- **EXTRACTED ENTRIES**
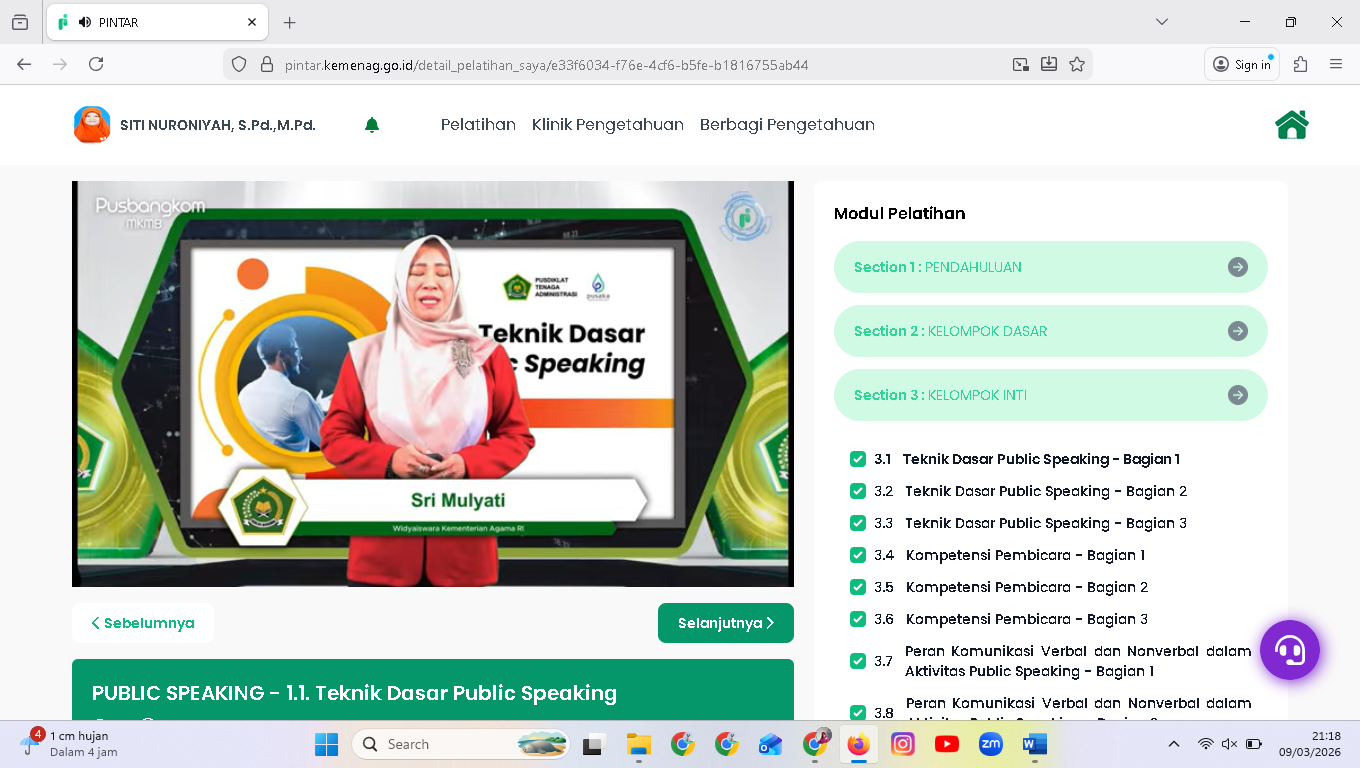
Task: Toggle checkbox for 3.1 Teknik Dasar Bagian 1
Action: coord(858,459)
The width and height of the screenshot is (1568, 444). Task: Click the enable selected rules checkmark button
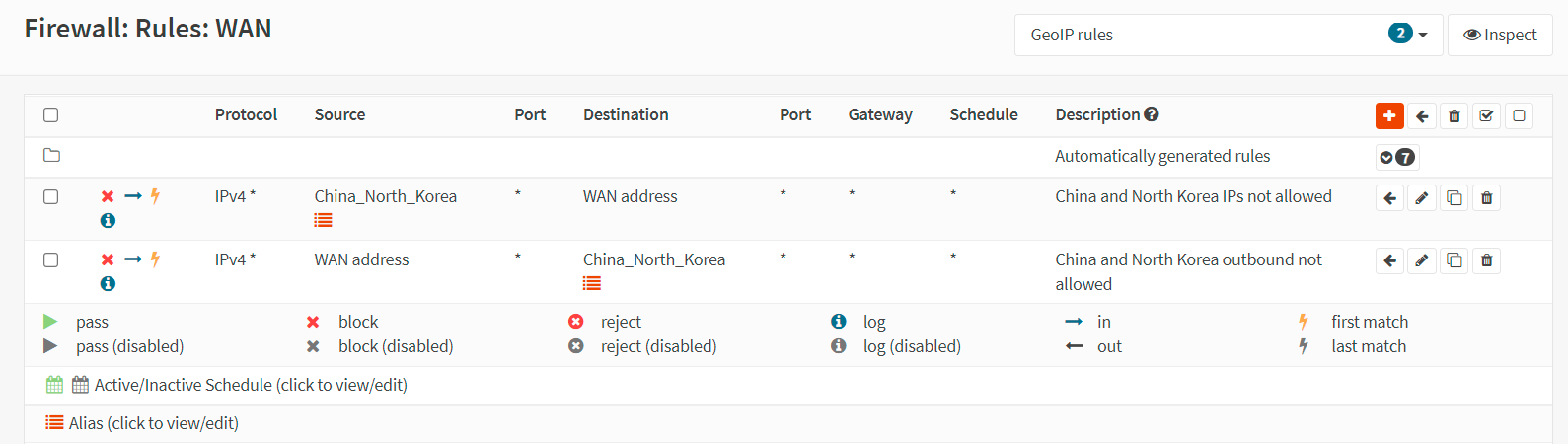pos(1486,116)
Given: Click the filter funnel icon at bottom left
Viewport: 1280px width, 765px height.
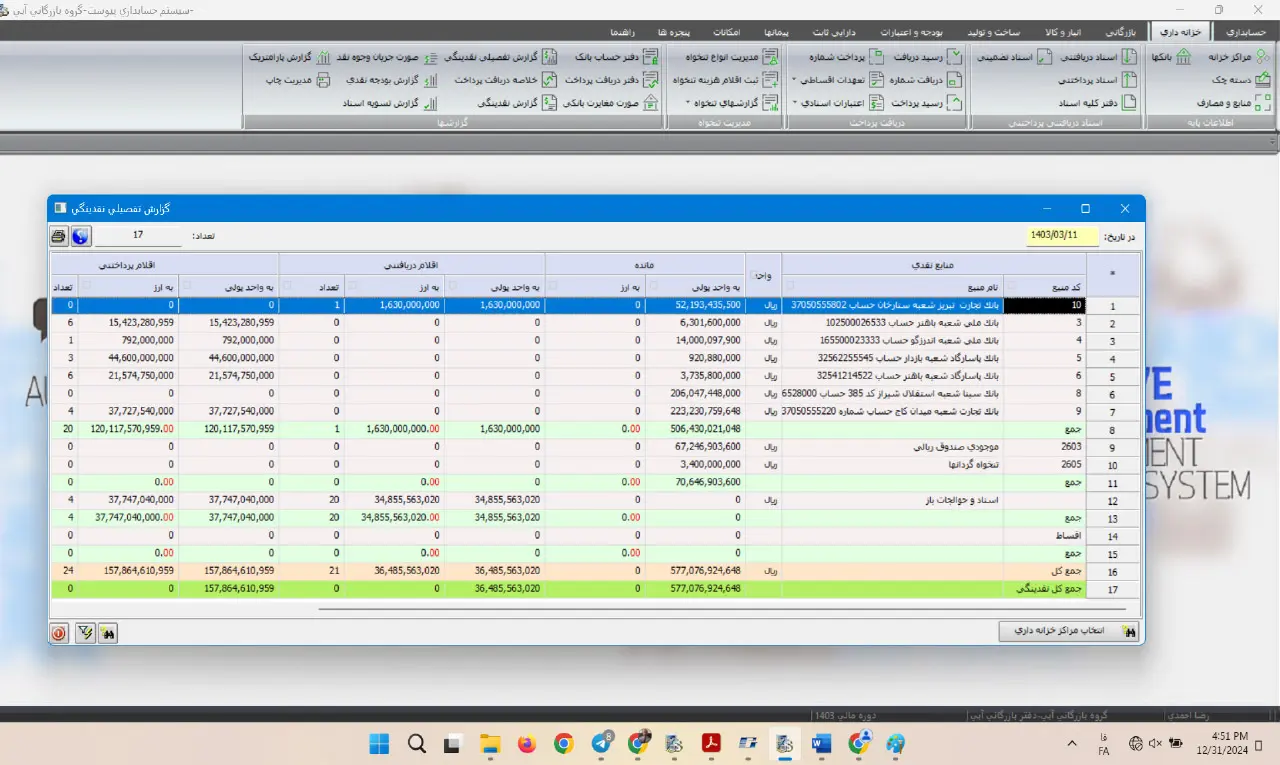Looking at the screenshot, I should click(85, 633).
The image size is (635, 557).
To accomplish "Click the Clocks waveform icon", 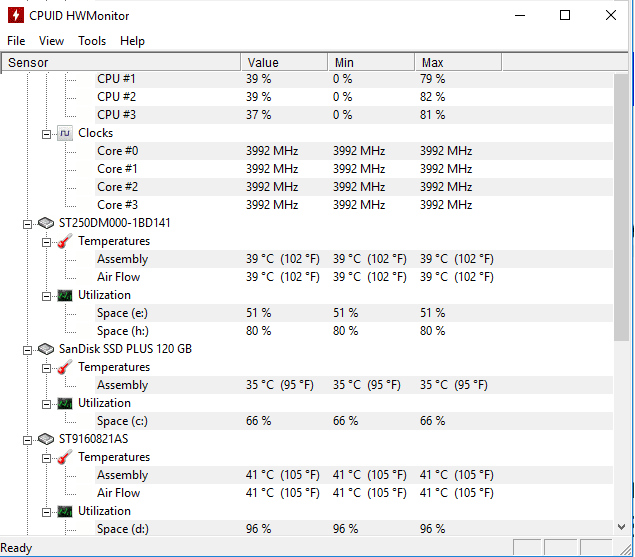I will [x=65, y=133].
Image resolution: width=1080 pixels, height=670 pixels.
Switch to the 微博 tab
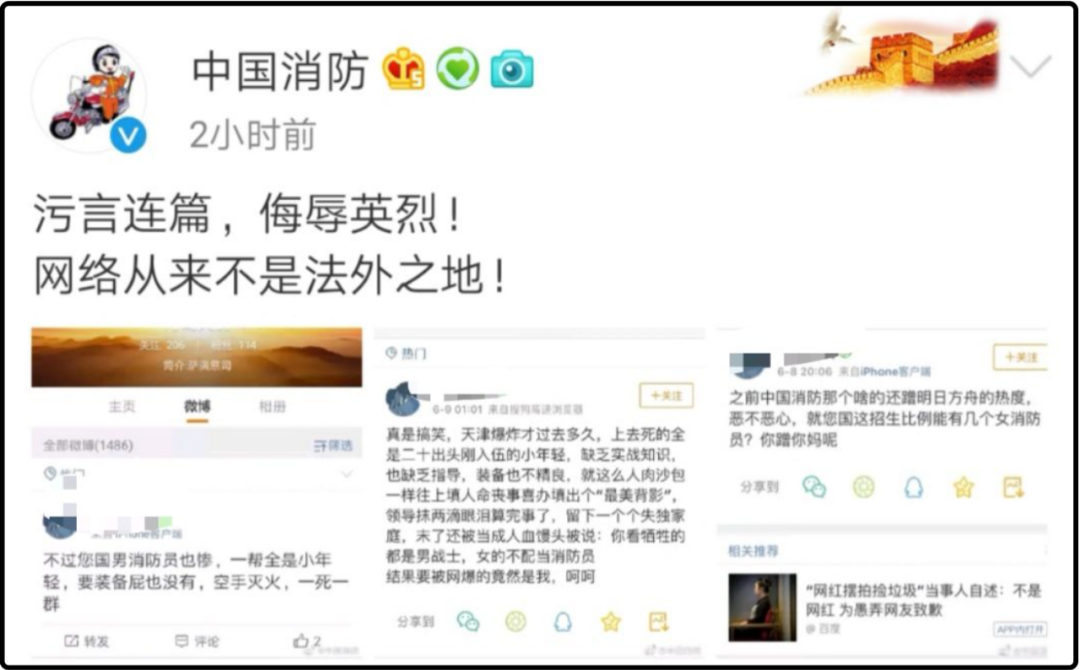tap(197, 406)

- **WRITTEN TASK**
Replace "Switch to" with "Go to" in the listing lines from the line containing "Image resolution: width=1080" through the end of the listing, and give those lines again with everything else unchanged. Leave the pictures out.

- **RESULT FOR THIS EXERCISE**
Image resolution: width=1080 pixels, height=670 pixels.
Go to the 微博 tab
tap(197, 406)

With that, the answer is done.